Written instruction: Count the lines below that contain the string "screenshot" and report only that number.

Data for locating words and elements:
▬▬▬▬▬▬

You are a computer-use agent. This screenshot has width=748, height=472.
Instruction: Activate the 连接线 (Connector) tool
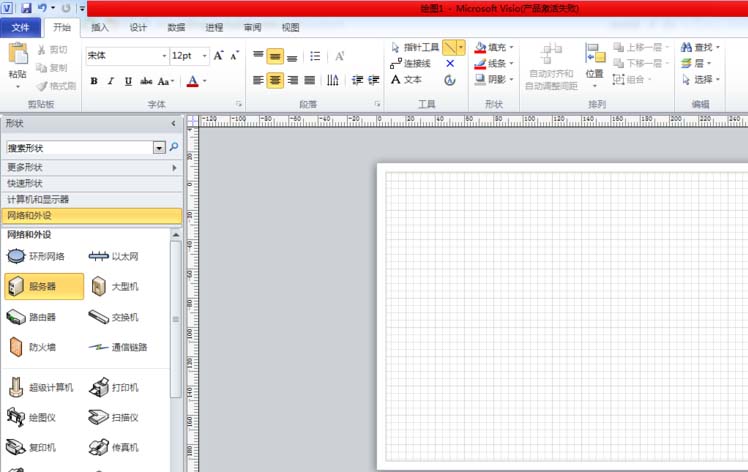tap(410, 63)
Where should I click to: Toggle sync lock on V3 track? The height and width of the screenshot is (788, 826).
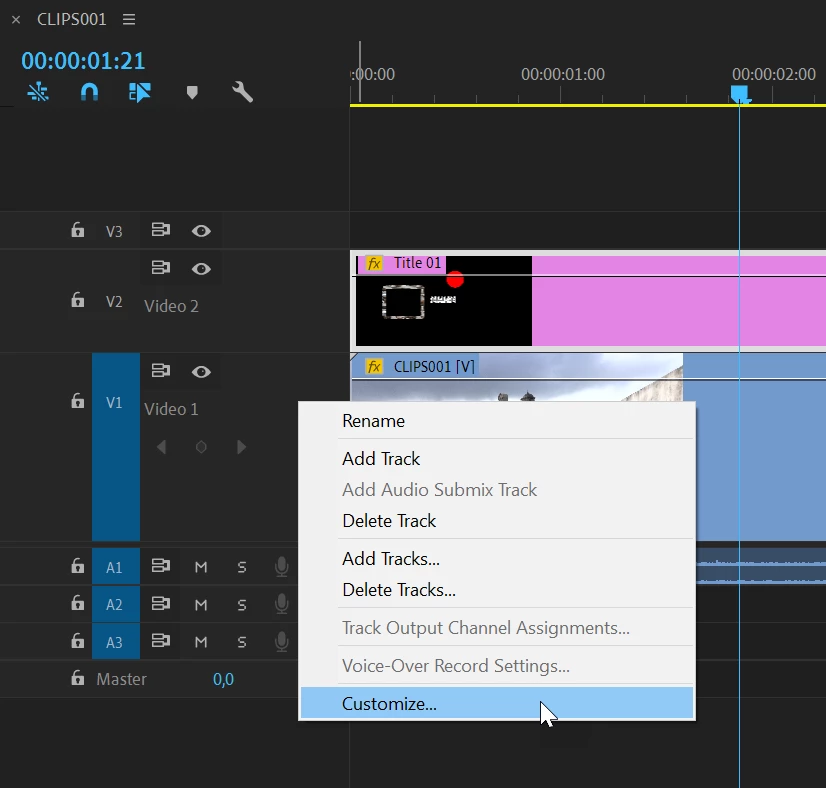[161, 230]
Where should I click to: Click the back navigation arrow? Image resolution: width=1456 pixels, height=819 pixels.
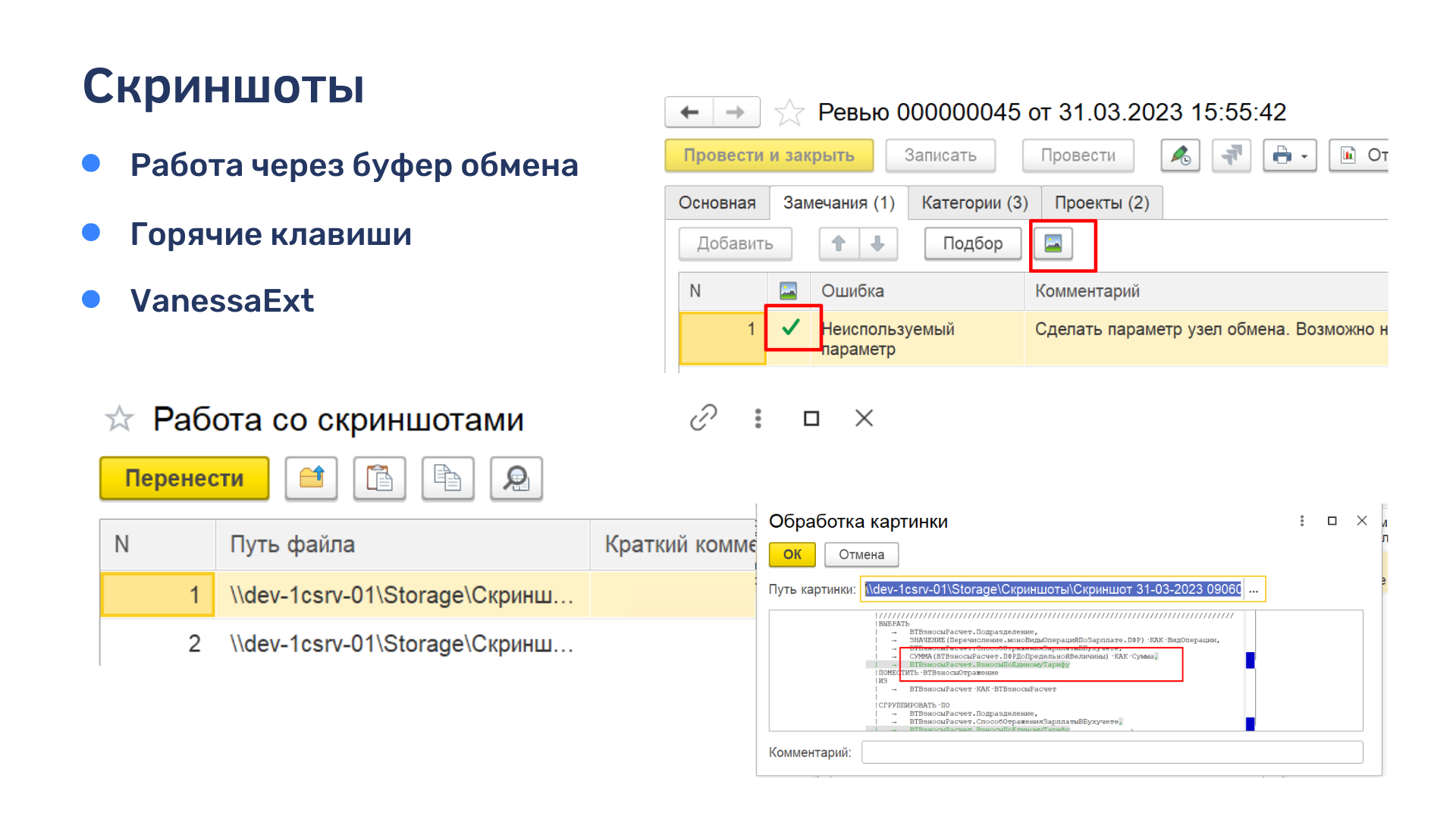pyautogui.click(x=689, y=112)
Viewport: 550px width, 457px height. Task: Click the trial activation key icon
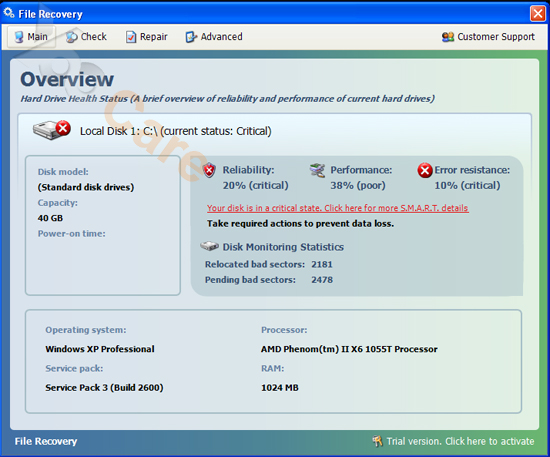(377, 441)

▬▬▬▬▬▬

Exercise solution: 2